What was your setup? What were your entry criteria?

Every trade should be backed by a predefined plan:

  • What was the trigger?
  • What was the bias?
  • What were your confluences?

Why it matters:
If you can’t describe why you took a trade, it’s gambling—not trading. Tracking your plan builds discipline and filters out impulse decisions.

4. Risk Parameters and Position Size

Never skip this.

Include:

  • Entry price
  • Stop-loss
  • Take-profit
  • Position size
  • Risk % per trade

Why it matters:
Consistency in execution starts with consistent risk management. This is how you protect capital and make rational decisions under pressure.

5. Emotional State and Mindset

Sounds soft. It’s not.

Journaling how you felt before, during, and after the trade is critical.

  • Were you confident or second-guessing?
  • Did you stick to your plan or chase?
  • Were you trading out of boredom, FOMO, revenge?

Why it matters:
Most trading mistakes are psychological. Track emotions. Fix the mindset. The profits follow.

6. Post-Trade Review and Outcome

What happened, and what did you learn?

Every journal entry should include:

  • Outcome (win/loss)
  • Was the trade valid?
  • Did you follow your plan?
  • What would you do differently?

Why it matters:
A win on a bad trade is just luck. A loss on a good trade is still progress. Review sharpens your edge and cuts emotional bias from future decisions.

7. Performance Metrics Over Time

This is where traders become analysts.

Track stats like:

  • Win rate
  • Risk-to-reward ratio
  • Average return per trade
  • Most profitable time of day/session
  • Trade frequency

Why it matters:
Your journal is a data mine. Dig into it. Find out what works—and cut what doesn’t. That’s how you refine strategy and build long-term consistency.

Bonus Tip: Use a Digital Trading Journal

Manual journaling is great. But it’s slow and often incomplete.

Tools like FX Replay combine:

  • Manual journaling
  • Automated journaling
  • Realistic backtesting
  • Instant stat tracking
  • Screenshot capture

You spend less time writing, more time learning. And that’s the point.

Final Thoughts

A great trading journal is more than a diary. It’s your personal trading coach.

It shows you what’s working, what’s not, and what’s next. If you’re not journaling these 7 things, you’re not trading with your full edge.

Start now. Do it right. Trade like it matters.

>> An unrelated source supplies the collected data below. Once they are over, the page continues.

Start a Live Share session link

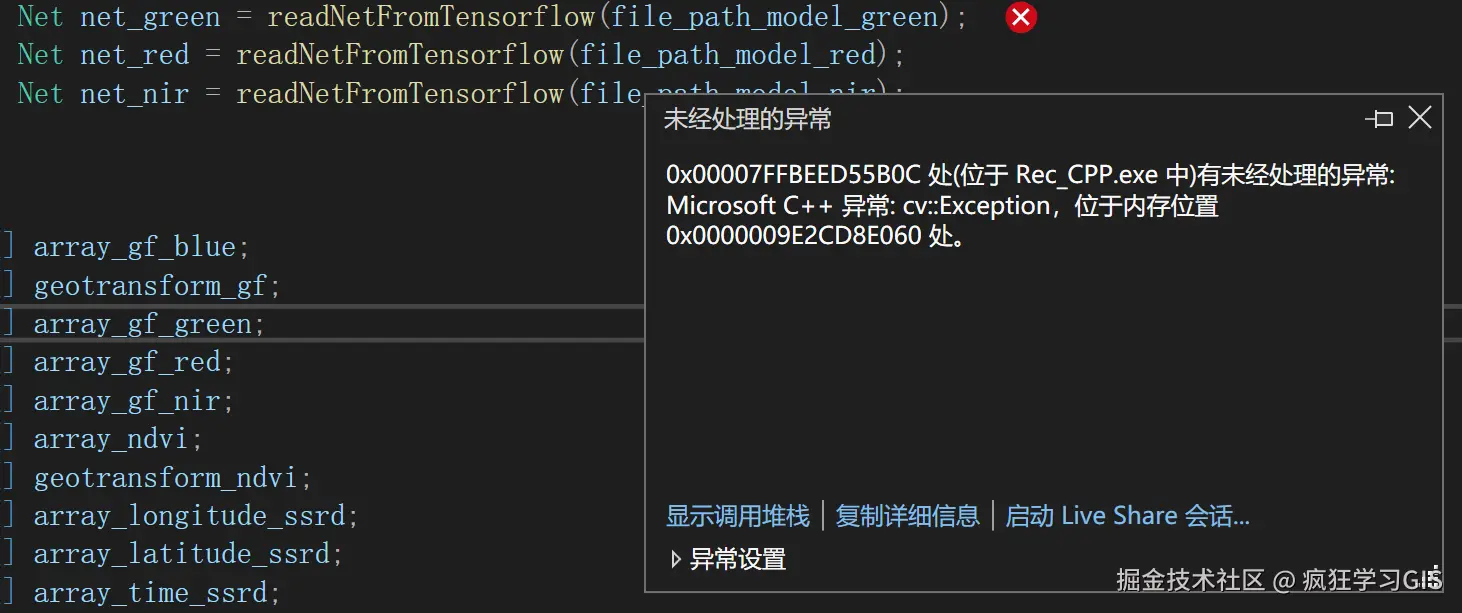(x=1127, y=516)
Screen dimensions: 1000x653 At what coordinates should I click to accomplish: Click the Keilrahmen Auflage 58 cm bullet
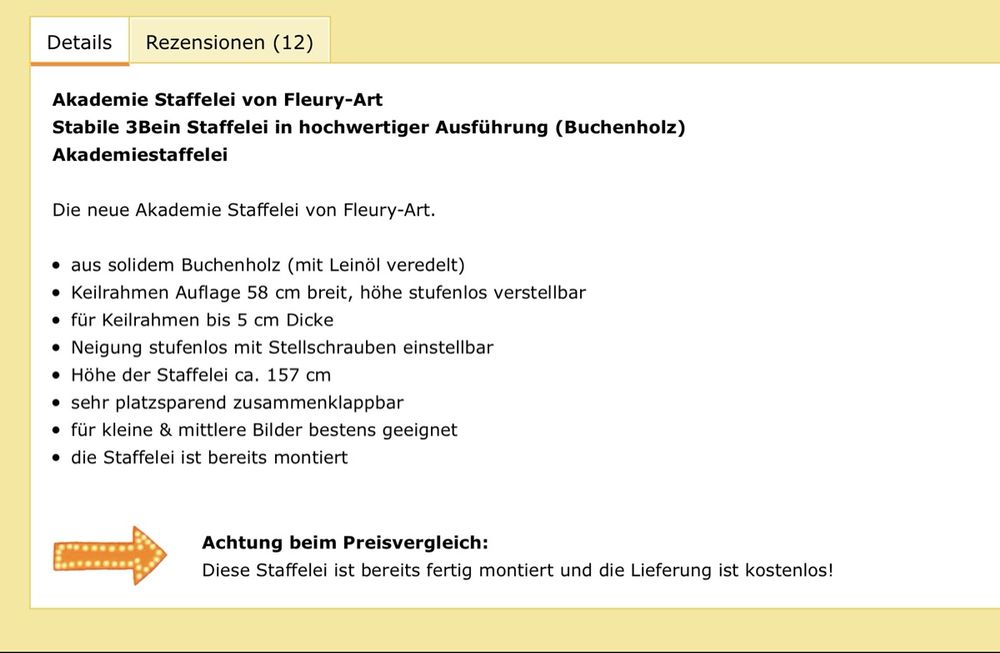(x=328, y=292)
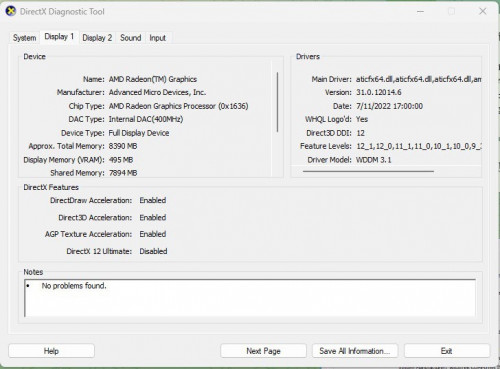The width and height of the screenshot is (500, 369).
Task: Click the Drivers panel horizontal scrollbar
Action: point(368,171)
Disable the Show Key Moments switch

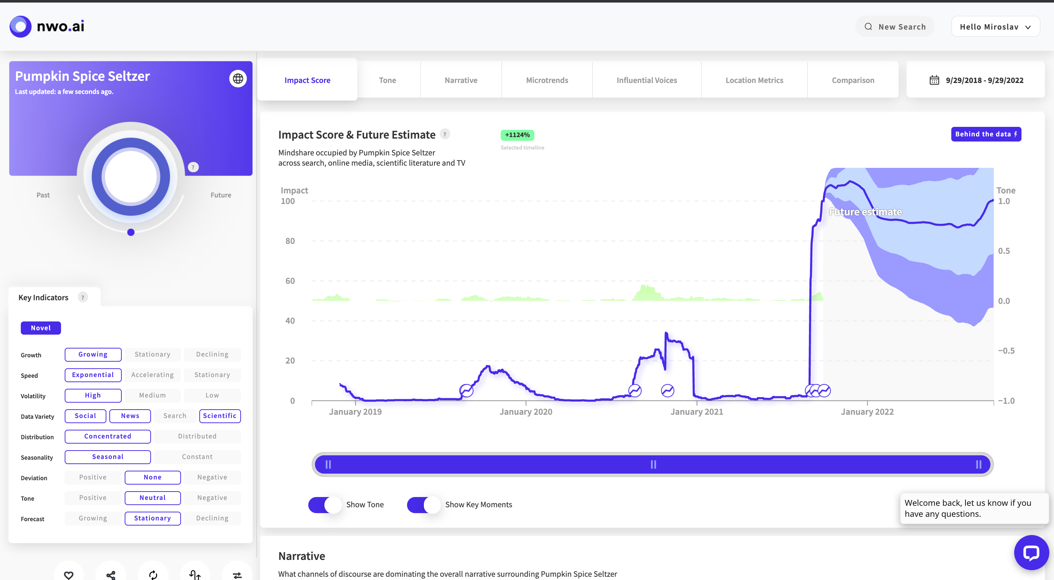[x=424, y=505]
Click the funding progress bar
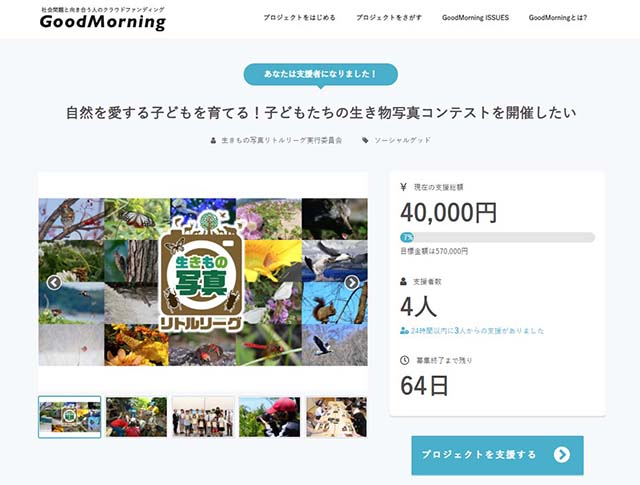Screen dimensions: 640x485 click(x=498, y=238)
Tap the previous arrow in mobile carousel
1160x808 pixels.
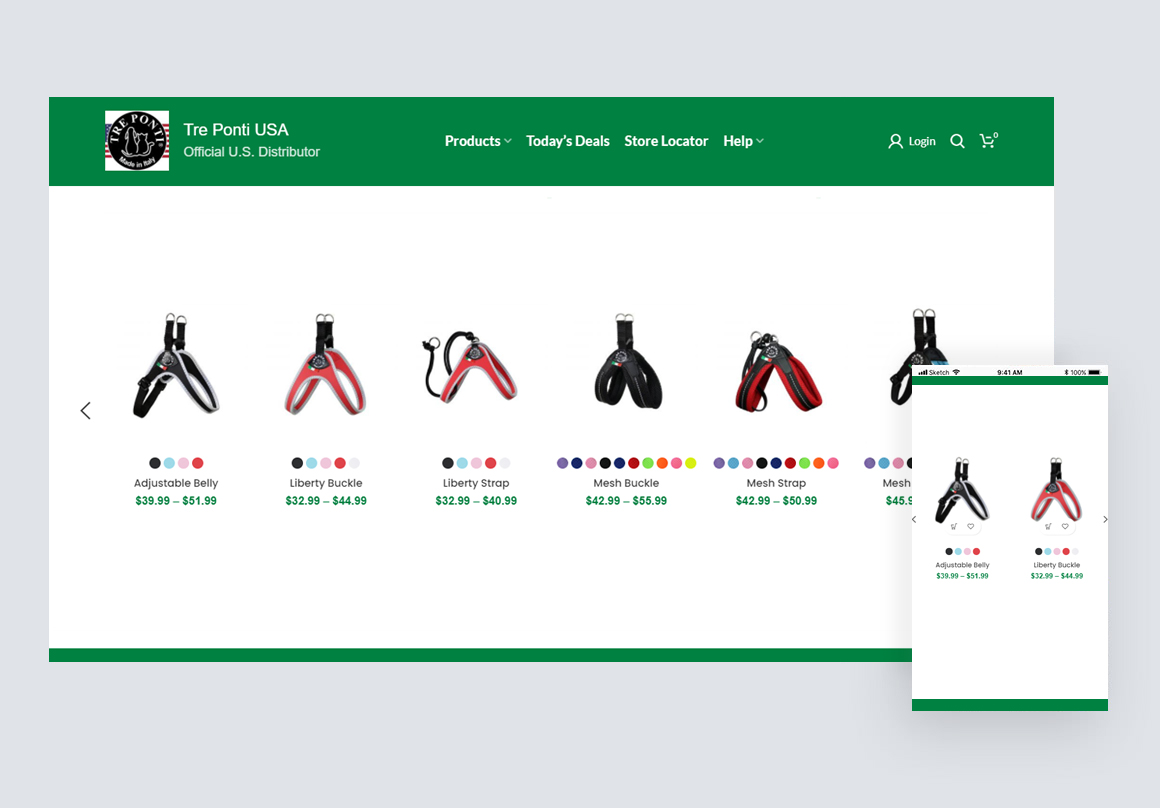(914, 520)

Want to accelerate your learning curve? Start journaling like a pro with FX Replay. Simulate trades, track performance, and get clarity on what really works—without risking real money.

FAQs

Couldn't find your question here? Go check out our Help Center below!

Help Center
What is a trading journal?

A trading journal is a record of your trades, strategies, mindset, and performance. It helps you analyze what works and improve over time.

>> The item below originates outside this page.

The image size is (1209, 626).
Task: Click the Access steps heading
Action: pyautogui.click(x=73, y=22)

Why should I keep a trading journal?

It builds discipline, removes emotional bias, and gives you data-driven insights into your performance and strategy.

How often should I update my trading journal?

Every day you trade. Ideally, after each trade or session while details are still fresh.

Should I use a digital or physical trading journal?

Digital journals like FX Replay are faster, more efficient, and allow for automated data and screenshot tracking.

What’s the best format for a trading journal?

It depends on your strategy, but a solid format includes: trade setup, time, risk, screenshots, emotional notes, outcome, and review.